Using the maternally inherited, intracellular bacteria Wolbachia is also being considered for altering insect reproduction. Wolbachia occur naturally in myriad invertebrate species, and have been found to alter reproduction in mosquitoes. Acting as a form of cytoplasmic incompatibility (CI), uninfected females mated to Wolbachia infected males produce embryos that fail to hatch. This finding has been observed several times in Aedes mosquito species (McMeniman and O’Neill 2010, Yeap et al. 2011, Suh et al. 2017), holding potential to control insect pests that are vectors of pathogens of disease. Infected male mosquitoes are available commercially in the Florida Keys to combat the tiger mosquito A. albopictus, with weekly releases being conducted in client’s backyards. Researchers aim to have this strain registered by the Environmental Protection Agency as an approved ‘pesticide’ and eventually made available across the United States (Dobson, unpublished). The World Mosquito Program has demonstrated that strains of Wolbachia can establish and maintain itself in isolated populations of Ae. aegypti around the city of Cairns in Australia (Hoffmann et al. 2011, 2014) and has also been successfully deployed in the larger Australian city of Townsville, with no local dengue transmission detected after 13 yr of continuous transmission (O’Neill et al. 2018). This option ticks many boxes in what would make a suitable method for insect pest control, and the potential of Wolbachia as an agent of CI for other invasive insect pest species should be explored.

RNA Interference

RNA interference (RNAi) is a genetic method that targets a specific organism. RNAi is the process of using exogenous double-stranded RNAs (dsRNA) to target specific messenger RNAs (mRNAs) for degradation, which result in silencing the gene’s expression (Zamore 2001). Using RNAi for insect pest control would require the implementation of systemic RNAi, where the selected gene in the cell exposed to the dsRNA is silenced in addition to neighboring cells. Neighboring cells are affected due to dsRNA and dsRNA-derived silencing signals spreading via dsRNA-transporting channels (In C. elegans, systemic spread of RNAi is ideal for dsRNA molecules >50 bp long; Feinberg and Hunter 2003). An environmental response would be used, where the dsRNA is taken up from the environment surrounding the cell and silencing occurs in all cells that have taken up the dsRNA (Whangbo and Hunter 2008, Huvenne and Smagghe 2010).

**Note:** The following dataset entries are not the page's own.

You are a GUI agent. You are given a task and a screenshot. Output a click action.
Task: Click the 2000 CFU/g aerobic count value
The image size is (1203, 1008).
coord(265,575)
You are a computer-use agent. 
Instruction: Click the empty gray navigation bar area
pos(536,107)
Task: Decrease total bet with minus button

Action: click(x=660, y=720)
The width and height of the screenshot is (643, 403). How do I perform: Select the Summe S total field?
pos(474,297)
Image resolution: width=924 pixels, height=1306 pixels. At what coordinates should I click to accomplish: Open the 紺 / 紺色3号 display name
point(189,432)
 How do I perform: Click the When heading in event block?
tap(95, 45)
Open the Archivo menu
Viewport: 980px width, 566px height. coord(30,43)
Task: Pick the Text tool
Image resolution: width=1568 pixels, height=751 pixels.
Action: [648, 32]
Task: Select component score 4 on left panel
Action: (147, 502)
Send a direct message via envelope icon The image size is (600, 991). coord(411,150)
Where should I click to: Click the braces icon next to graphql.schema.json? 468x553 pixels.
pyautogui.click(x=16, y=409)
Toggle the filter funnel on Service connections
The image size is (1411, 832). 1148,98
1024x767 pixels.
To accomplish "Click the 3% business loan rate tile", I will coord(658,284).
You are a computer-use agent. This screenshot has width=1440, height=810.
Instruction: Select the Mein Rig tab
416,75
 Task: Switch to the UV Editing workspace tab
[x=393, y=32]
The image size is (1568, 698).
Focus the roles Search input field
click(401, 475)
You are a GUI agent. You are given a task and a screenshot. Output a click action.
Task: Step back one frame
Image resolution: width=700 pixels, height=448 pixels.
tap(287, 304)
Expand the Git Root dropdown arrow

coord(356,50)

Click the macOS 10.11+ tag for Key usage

The specificity of RNAi makes it a desirable tool for insect pest management, reducing the chances of spreading its toxicity to other nontarget organisms in the wild. The most common methods used to deliver RNAi ingestion by insects via systemic endocytosis are microinjection and feeding. Microinjection was first implemented successfully in Drosophila embryos to knockdown frizzled and frizzled-2 genes, resulting in defects mimicking loss of wingless function (Kennerdell and Carthew 1998). While microinjection has proven successful in several laboratory studies for insect control (Travanty et al. 2004, Boisson et al. 2006, Mutti et al. 2006), this technique would be difficult to implement in field experiments. Oral ingestion is a less invasive method, with the potential to be employed in field experiments. Feeding insects transgenic plants containing dsRNA has proven a useful method of pest control for crop protection against the western corn rootworm (Diabrotica virgifera virgiera, Baum et al. 2007), and a dsRNA enriched diet is proven to be a successful pest control of the pea aphid Acyrthosiphon pisum, regardless of life stage (Mao and Zeng 2012). However, RNAi via feeding can fail due to a low concentration of the dsRNA reaching the gut epithelium.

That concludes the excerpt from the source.